John Authers widmet sich bei Bloomberg den Finanzwerten – als klare Indikatoren für die Richtung, in die es geht. Zurzeit also nach unten:
- “Financial stocks are often regarded as a canary in a coalmine. When they are in trouble, it can be a warning for the rest of us to leave. (…) The S&P 500 Financials Index closed (…) more than 20 per cent below its high from January – thus satisfying the popular definition of a bear market. (…) More worrying still, this is a global phenomenon. (…) banks in Japan and the euro zone have their own serious local problems. The way their shares have all tanked in the latter half of the year is both unusual and unsettling:” – bto: Es liegt einfach daran, dass Insolvenz zwar geleugnet und verschleppt werden kann, aber mit Nullzins alleine auch nicht bereinigt:
- “(…) this chart, on a log scale for clarity, shows that world banks as a whole have this year shed all the very small gains they had made since the weekend before Lehman. U.S. banks still have gains of 24 percent (not great for a decade); and the banks of the euro zone, convulsed by the sovereign debt crisis and still unable to right themselves, are now approaching their worst levels since the crisis. As far as shareholders are concerned, the global banking system is no healthier now than it was immediately before Lehman went down.” – bto: Ja, und es ist auch nicht gesünder, weil die Krisenursachen nie bereinigt, nur verschleppt wurden!
- The “(…) SIFIs (systemically important financial institutions) (…) are required to have a strong buffer of capital and to be run in a relatively conservative manner. As their failure is regarded as unconscionable by regulators, they should also be regarded as safe bets not to fail. But this, in a chart provided by Absolute Strategy Research of London, is how their shares have performed over the last two years.” – bto: Ja, warum haben sie es denn? Weil wir wissen, dass sie eben nicht solide dastehen. Damit verbunden ist die Gefahr für Aktionäre und Kreditgeber, morgen bei einer “Rekapitalisierung” zur Kasse gebeten zu werden.
- “Financials have been bumpy ever since the crisis, and previous sell-offs have provided great buying opportunities for U.S. banks – even if it would have been better to stay away from banks in the euro zone. (…) this is about a squeeze on liquidity, and in particular a shortage of dollars. Even if central banks don’t believe that there is a credit crisis, because spreads aren’t widening, he argues that financials are nevertheless in crisis. Until central banks start to add liquidity, or the dollar falls, investors should stay cautious (…).” – bto: Es zeigt aber nur, auf welch schwachem Fundament das ganze Bank- und Finanzwesen steht.

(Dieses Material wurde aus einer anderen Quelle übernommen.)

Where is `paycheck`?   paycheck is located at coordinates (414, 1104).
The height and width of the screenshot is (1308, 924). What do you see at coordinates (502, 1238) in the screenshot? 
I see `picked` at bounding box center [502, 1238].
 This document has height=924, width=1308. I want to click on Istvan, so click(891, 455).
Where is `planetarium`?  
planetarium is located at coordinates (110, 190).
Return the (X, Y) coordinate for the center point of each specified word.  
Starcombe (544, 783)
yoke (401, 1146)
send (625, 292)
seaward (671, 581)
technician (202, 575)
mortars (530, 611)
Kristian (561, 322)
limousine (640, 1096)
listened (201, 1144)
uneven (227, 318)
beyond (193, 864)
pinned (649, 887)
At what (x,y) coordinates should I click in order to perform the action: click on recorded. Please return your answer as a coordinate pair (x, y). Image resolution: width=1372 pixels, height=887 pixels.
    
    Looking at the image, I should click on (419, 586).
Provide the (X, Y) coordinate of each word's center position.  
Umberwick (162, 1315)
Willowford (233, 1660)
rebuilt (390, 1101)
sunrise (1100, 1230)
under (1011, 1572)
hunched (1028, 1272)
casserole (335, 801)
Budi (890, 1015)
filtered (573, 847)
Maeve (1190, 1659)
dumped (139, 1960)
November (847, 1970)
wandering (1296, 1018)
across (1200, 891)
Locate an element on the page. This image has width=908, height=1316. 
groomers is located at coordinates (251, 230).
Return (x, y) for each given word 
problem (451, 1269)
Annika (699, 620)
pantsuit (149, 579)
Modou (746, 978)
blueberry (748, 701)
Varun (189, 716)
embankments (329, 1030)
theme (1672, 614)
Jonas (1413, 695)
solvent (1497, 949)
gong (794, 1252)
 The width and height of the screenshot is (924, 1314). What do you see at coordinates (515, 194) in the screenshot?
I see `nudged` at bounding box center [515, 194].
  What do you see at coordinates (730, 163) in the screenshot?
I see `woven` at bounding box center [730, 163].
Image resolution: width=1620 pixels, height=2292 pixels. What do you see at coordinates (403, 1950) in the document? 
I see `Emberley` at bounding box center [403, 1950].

- “The following chart compares sell-offs in the SIFIs with the Krippner Rate. (…) this is an effective shadow rate, showing the interest rates implied from longer-maturity yields and the shape of the yield curve once the lower bound for interest rates has been reached. In other words, it takes into account the effect of unconventional measures such as forward guidance and quantitative-easing effects, now being replaced by quantitative tightening.” – bto: Weil die Liquidität knapper wird, geraten die Banken unter Druck.
- “Unless a recession is imminent, it looks fair to blame quantitative tightening by the Federal Reserve, in combination with the huge amounts of wholesale funding that big banks require.” – bto: Ich betrachte es einfach nur als Fieberthermometer eines kranken Systems.